In Sensory Evaluation, we poured six different beers today–but rather than taste or smell them, all we did was describe them. Specifically, Roger Mittag didn’t want to hear the words “yellow”, “red” or “brown”. Rather, he wanted us to increase our colour vocabulary by using descriptors that related to everyday items, descriptors that were, well, colourful, so that our listeners or readers could see in their mind’s eye what we were actually seeing.

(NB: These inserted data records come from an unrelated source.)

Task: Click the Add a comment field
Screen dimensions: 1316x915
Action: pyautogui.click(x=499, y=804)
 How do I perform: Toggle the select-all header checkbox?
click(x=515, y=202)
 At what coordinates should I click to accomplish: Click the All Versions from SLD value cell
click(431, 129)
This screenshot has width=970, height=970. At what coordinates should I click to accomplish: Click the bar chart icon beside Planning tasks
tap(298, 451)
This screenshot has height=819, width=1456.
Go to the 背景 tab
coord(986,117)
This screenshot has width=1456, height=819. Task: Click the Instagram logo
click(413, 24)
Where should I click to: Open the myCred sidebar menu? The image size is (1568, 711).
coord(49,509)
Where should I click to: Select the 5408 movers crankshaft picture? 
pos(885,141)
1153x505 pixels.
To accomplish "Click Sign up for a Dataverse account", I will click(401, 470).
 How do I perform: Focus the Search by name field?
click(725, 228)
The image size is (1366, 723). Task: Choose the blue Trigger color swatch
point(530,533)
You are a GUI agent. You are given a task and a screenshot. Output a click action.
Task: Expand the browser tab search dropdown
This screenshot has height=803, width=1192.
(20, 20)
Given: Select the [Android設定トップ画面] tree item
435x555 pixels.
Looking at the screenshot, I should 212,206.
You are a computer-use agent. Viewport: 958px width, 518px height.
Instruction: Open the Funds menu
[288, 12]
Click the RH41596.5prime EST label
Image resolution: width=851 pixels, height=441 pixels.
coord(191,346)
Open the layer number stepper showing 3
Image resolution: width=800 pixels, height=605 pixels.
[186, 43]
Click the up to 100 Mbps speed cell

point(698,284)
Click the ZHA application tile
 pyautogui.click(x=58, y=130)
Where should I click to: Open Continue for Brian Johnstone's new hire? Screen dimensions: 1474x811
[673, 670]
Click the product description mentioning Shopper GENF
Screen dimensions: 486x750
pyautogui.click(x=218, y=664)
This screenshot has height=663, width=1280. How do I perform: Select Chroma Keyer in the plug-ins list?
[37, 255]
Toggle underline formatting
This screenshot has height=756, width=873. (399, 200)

But I’m getting ahead of myself. Roger actually started the class by having us taste glasses of water that he had spiked with sugar, vinegar, salt, and bitters–that is to say, sweet, sour, salty and bitter. The trick was that we had to taste each sample while holding our noses, so that only our taste buds were involved. (It’s surprising how much your nose adds to taste. Don’t believe me? Try to tell the difference between the taste of an apple and a raw potato while holding your nose.) Roger wanted us to become aware of our own taste “landing pads”–the areas of our tongue that were most sensitive to each different taste category–and where they were located. Although there were similarities from person to person, it soon became apparent that no two tongues were alike. For instance, I was intrigued to discover that for bitter, most of my tongue is vaguely aware of it, but the area across the back of my tongue was very sensitive.

Then came the colour exercise. We started with Pabst Blue Ribbon, which ironically was the hardest of the five to describe, simply because there was not a lot of colour to work with.  Stella Legere (marginally more colour) and Steam Whistle (a darker gold) were not much better, but when we hit Great Lakes Red Leaf, then the class’s creative juices started to flow, using descriptors like copper, apple cider, honey amber, burnt orange, buckwheat honey, bourbon and golden amber. Likewise Black Oak Nut Brown elicited auburn, dark maple syrup, mocha notes and burnished walnut. Sleeman Porter was described as mahogany, reddish chestnut, dark rum, light molasses and root beer.

It was an enjoyable and creative exercise, and the first step for all of us in developing our own personal “palette” of colour descriptors that we will be able to pull out when needed.